VANCOUVER — Un Autochtone a déposé une plainte officielle au tribunal des droits de la personne de la Colombie-Britannique et à la Commission canadienne des droits de la personne après que lui-même et sa petite fille de 12 ans se soient retrouvés menottés pour avoir voulu ouvrir un compte de banque à la Banque de Montréal.

Dans sa plainte, Maxwell Johnson affirme avoir été arrêté et détenu avec sa petite-fille par des policiers de Vancouver en décembre dernier après avoir tenté d’ouvrir un compte de banque en utilisant leur carte de statut autochtone.

Le document allègue que la banque a appelé le 911 en raison d’un problème d’identification parce qu’ils étaient des Autochtones. Le plaignant accuse également les policiers de profilage racial ayant mené à leur détention et à l’utilisation de menottes.

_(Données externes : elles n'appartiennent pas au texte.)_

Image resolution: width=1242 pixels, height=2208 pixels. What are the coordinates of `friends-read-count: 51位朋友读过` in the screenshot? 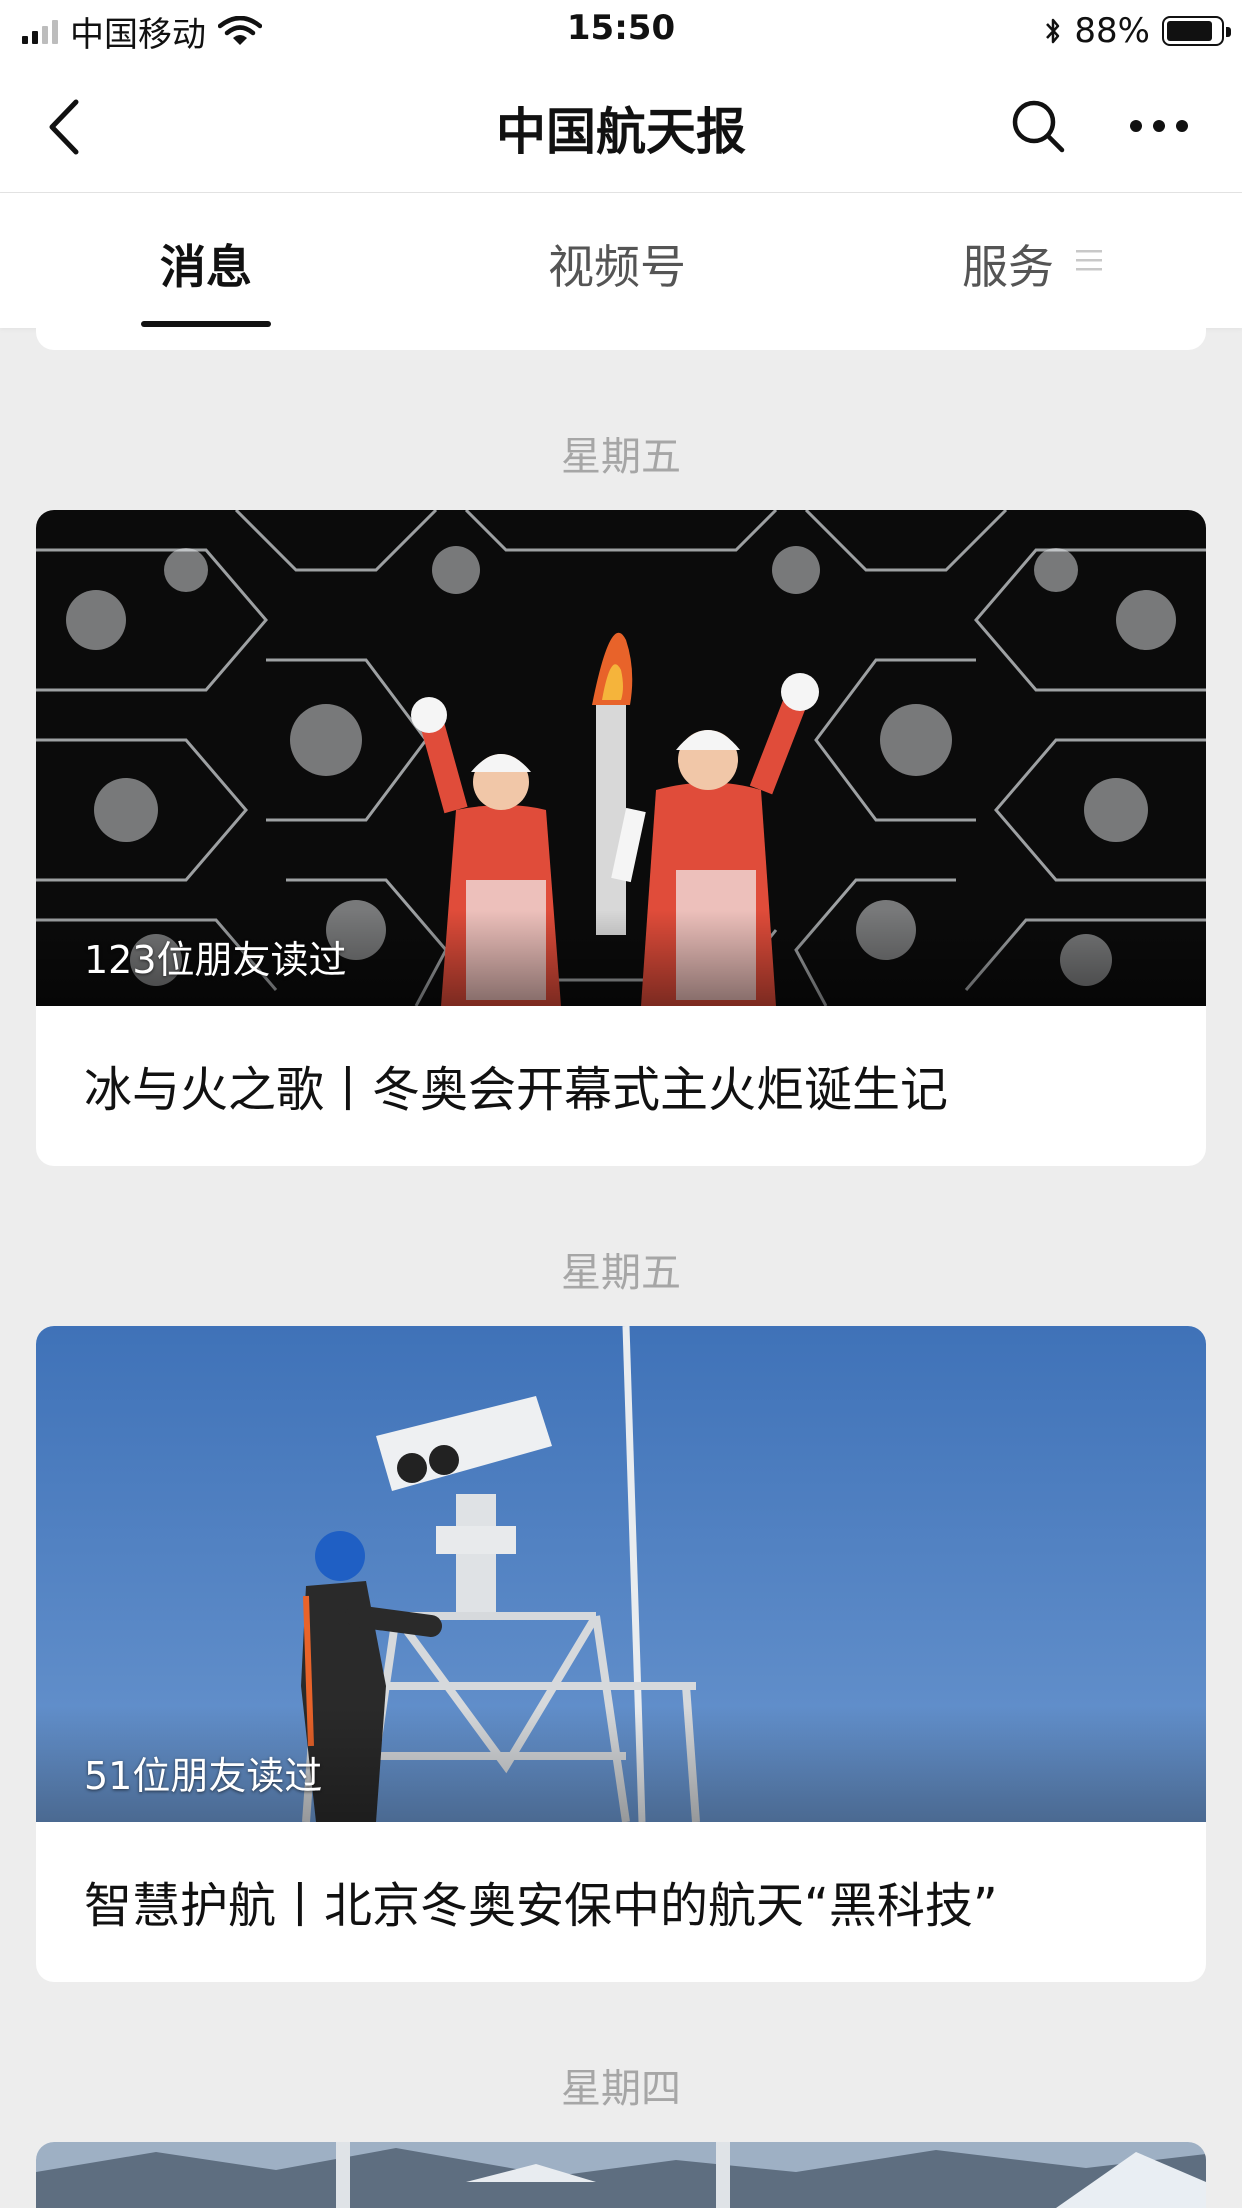 It's located at (204, 1776).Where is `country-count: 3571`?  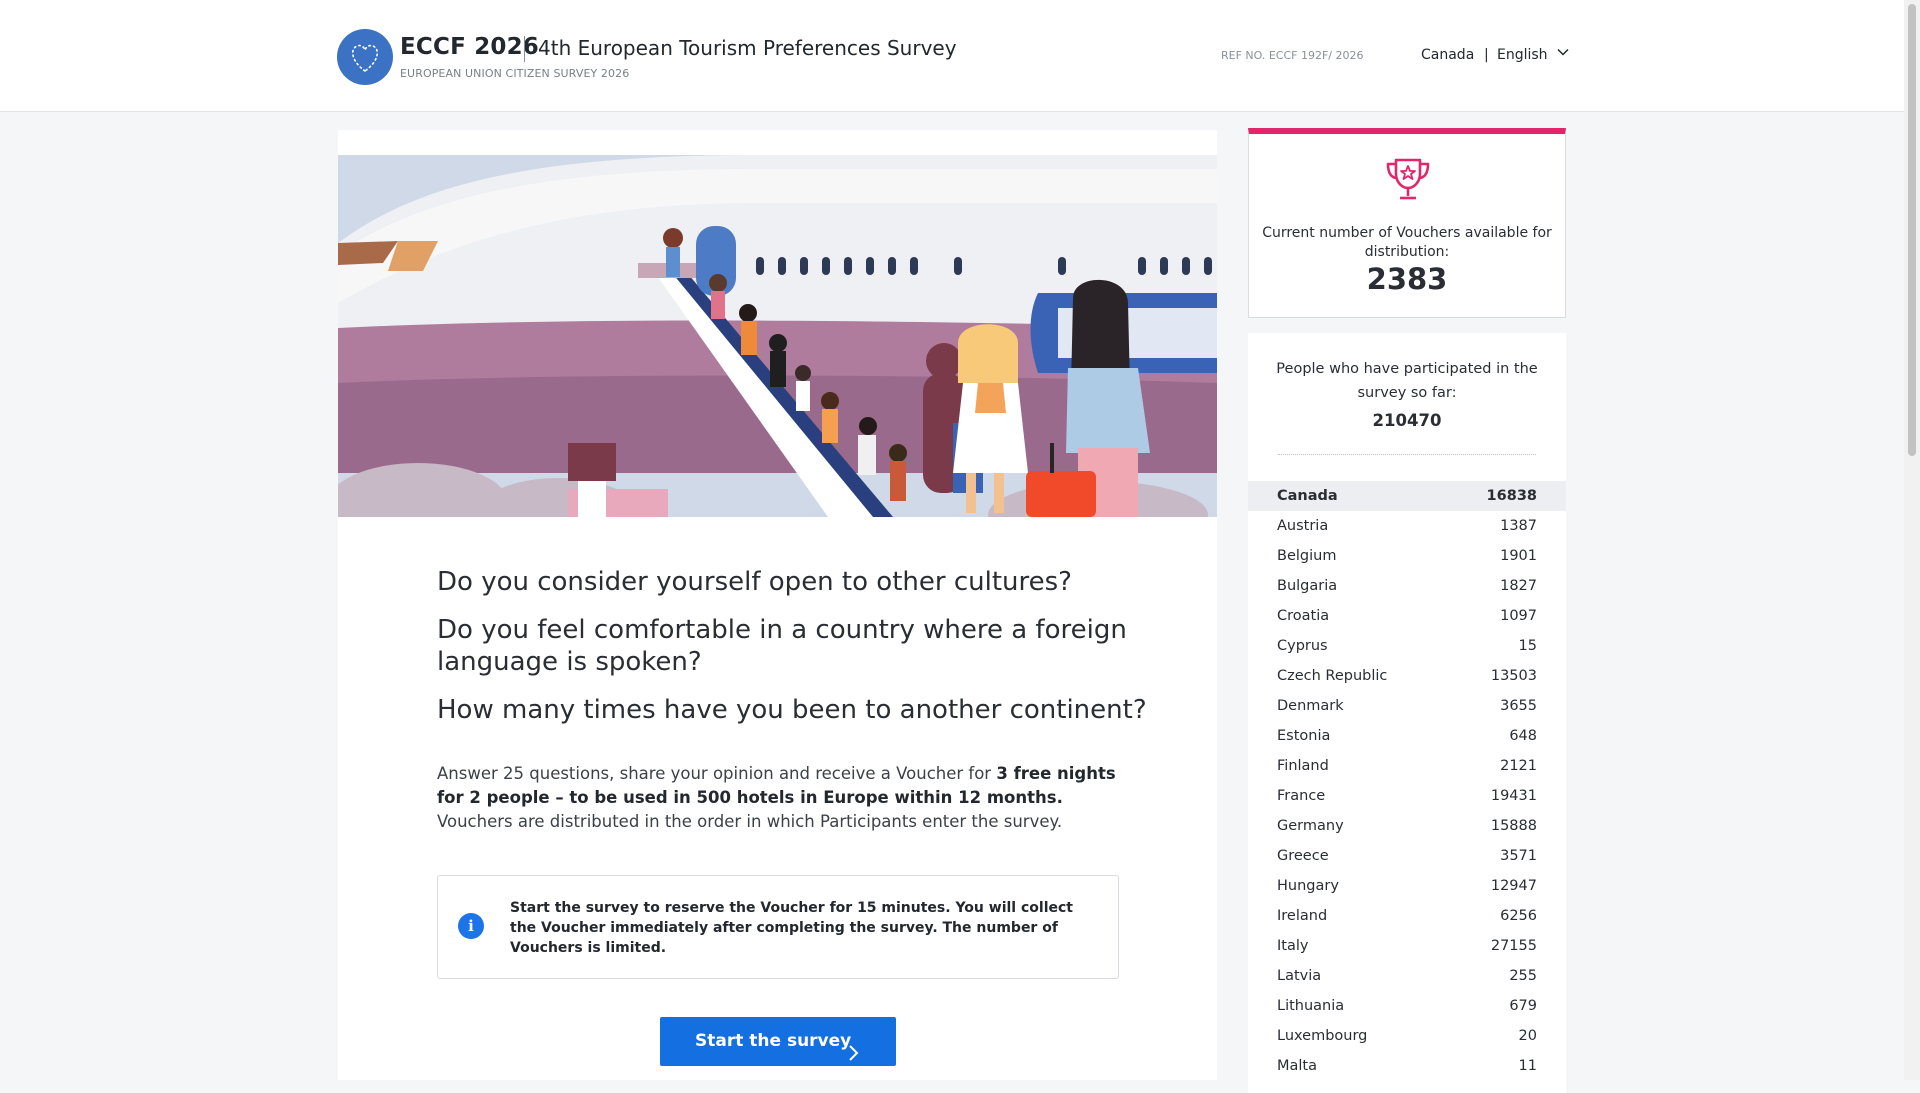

Maxwell Johnson a rendu publics les détails de sa plainte dans un communiqué de presse publié sur le portail web de la Première Nation  Heiltsuk. Sa petite-fille et lui-même sont membres de cette Première Nation établie à Bella Bella en Colombie-Britannique.

En entrevue, lundi, l’homme a confié que cet incident avait fait ressurgir ses crises de panique et d’anxiété.

Maxwell Johnson réclame une compensation et des excuses publiques du Service de police de Vancouver et de la Banque de Montréal.

Le Service de police de Vancouver a commenté dans une déclaration écrite que les circonstances de cet incident sont déplorables et que les agissements de l’agent impliqué font l’objet d’une enquête.

Dans un communiqué, la Banque de Montréal a dit avoir de «regretter profondément» l’incident vécu par M. Johnson et sa petite-fille.

La banque a offert une nouvelle fois ses excuses disant avoir accueillir avec «humilité et honneur» l’invitation de la Première Nation Heiltsuk de prendre part à une cérémonie de guérison pour la famille Johnson à Bella Bella.